Sickle cell disease (SCD) is associated with glomerular nephropathy leading to the chronic kidney disease. Endothelin (ET‐1), a powerful vasoconstrictor and pro‐inflammatory mediator, is increased in SCD patients and recent evidence suggests it can contribute to the development of glomerulopathy and decline in renal function in SCD. Currently, hydroxyurea is the only therapy demonstrating benefits for SCD patients due to its ability to increase fetal hemoglobin. Therefore, the aim of the study was to determine if elevated glomerular ET‐1 mRNA expression in sickle cell mice is reduced by hydroxyurea treatment and if sex differences exist in this response. Experiments utilized homozygous knockout‐transgenic sickle mice (humanized) from our in‐house colony. Hydroxyurea was administrated via drinking water and the concentration adjusted daily according to intake (50mg/kg/day) for 7 days.
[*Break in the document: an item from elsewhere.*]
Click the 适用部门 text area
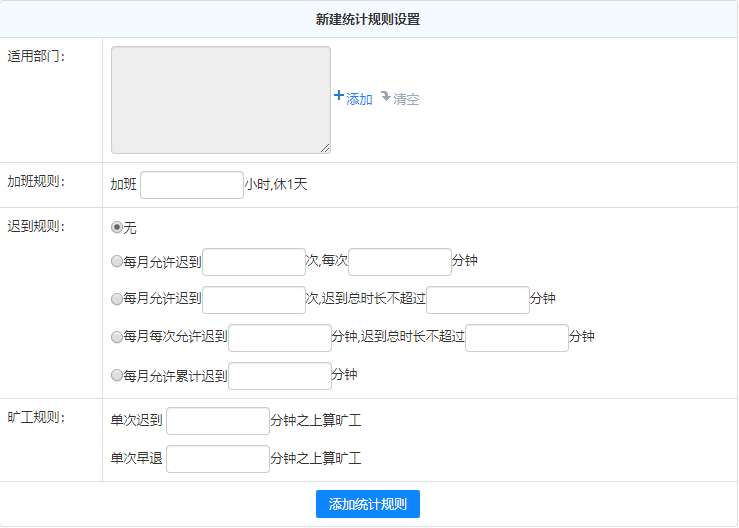Screen dimensions: 739x528 [220, 100]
Glomeruli were isolated for ET‐1 mRNA. Female sickle cell mice had a 3‐fold increase in glomerular ET‐1 mRNA at baseline compared to male (3.07±0.21 vs. 1.07±0.16 fold change, p<0.05). After treatment with hydroxyurea female sickle cell mice had a significant reduction in ET‐1 expression (from 3.07±0.21 to 1.21±0.12 fold change, p<0.05). Hydroxyurea did not significantly alter glomerular ET‐1 production in male sickle cell. These data support the hypothesis that chronic treatment with hydroxyurea can reduce glomerular ET‐1 production, and possible renal pathologies associated with SCD. Further, sex differences in glomerular ET‐1 expression may play an important role in the development of sickle cell nephropathy.